### Pointing records for screenshots and pages
>> Start

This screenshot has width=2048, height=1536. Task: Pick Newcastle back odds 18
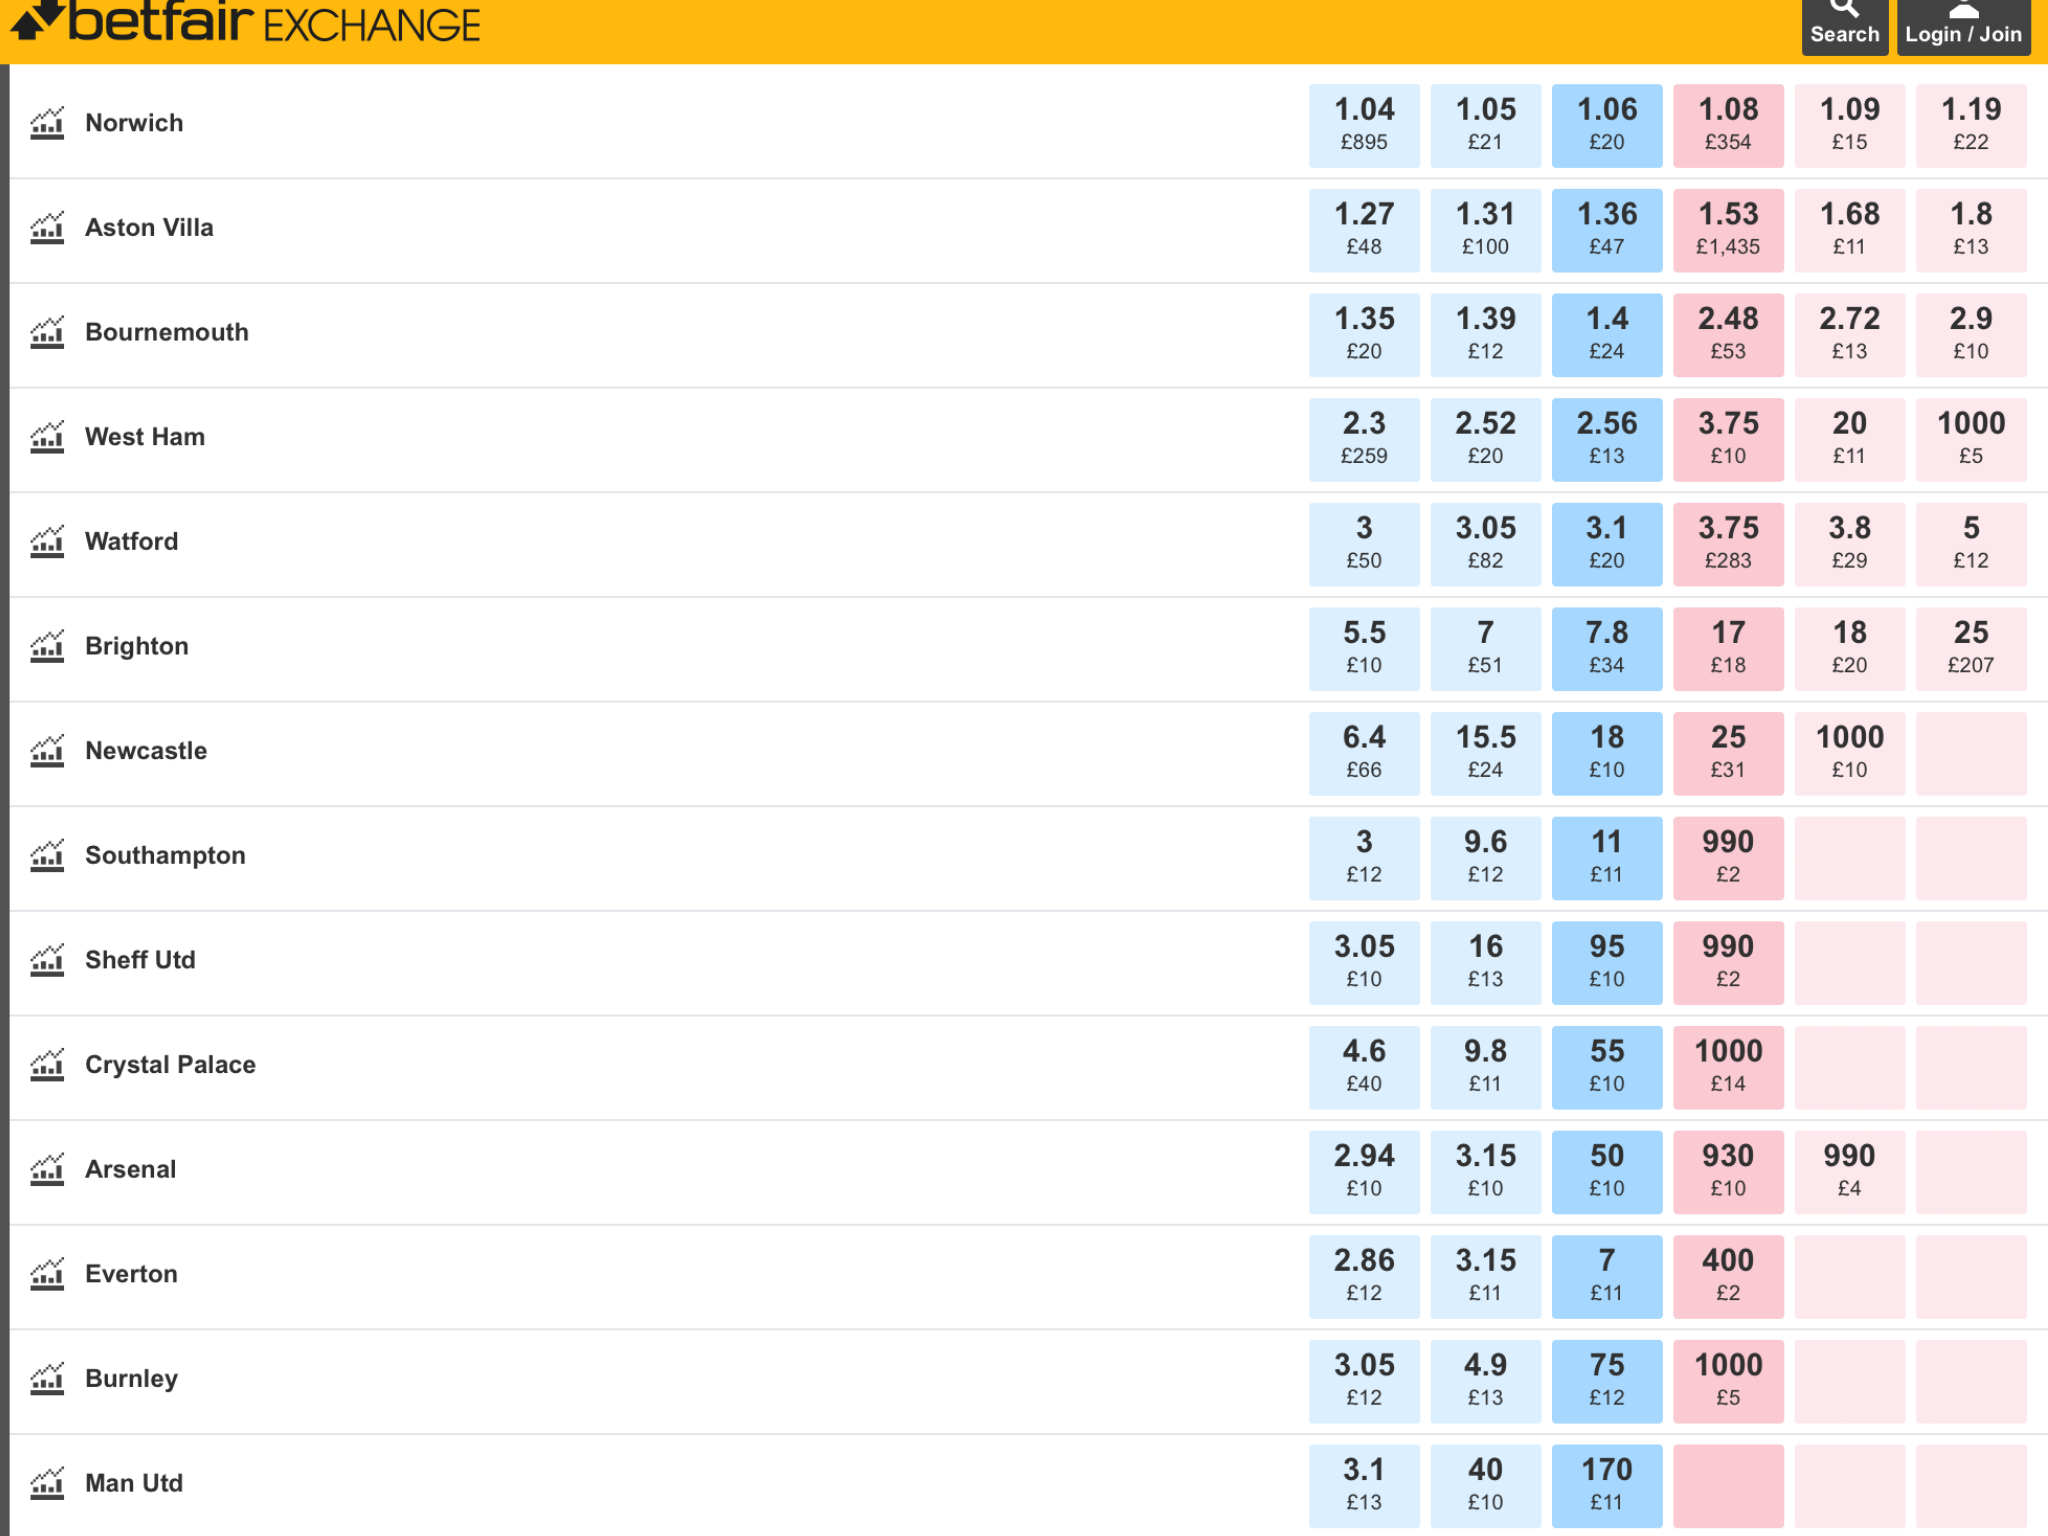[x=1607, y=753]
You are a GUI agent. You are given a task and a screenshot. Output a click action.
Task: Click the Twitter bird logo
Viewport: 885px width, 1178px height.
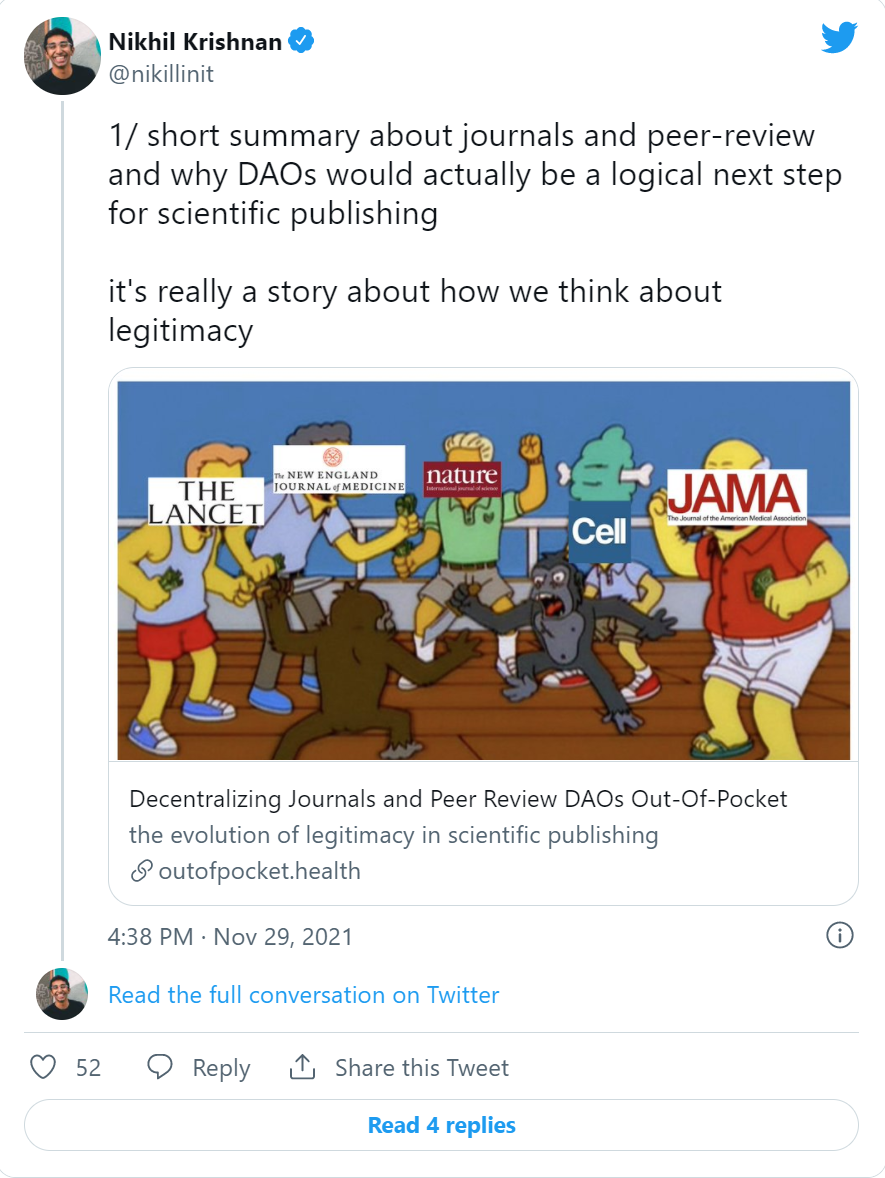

>> End

### WORK REQUIRED
Recast the rows above as a numbered list, one line per item with blank lines omitted, and leave the pictures out of the answer.

### TASK OUTPUT
1. This screenshot has width=2048, height=1536. Task: Pick Newcastle back odds 18
2. [x=1607, y=753]
3. You are a GUI agent. You are given a task and a screenshot. Output a click action.
4. Task: Click the Twitter bird logo
5. Viewport: 885px width, 1178px height.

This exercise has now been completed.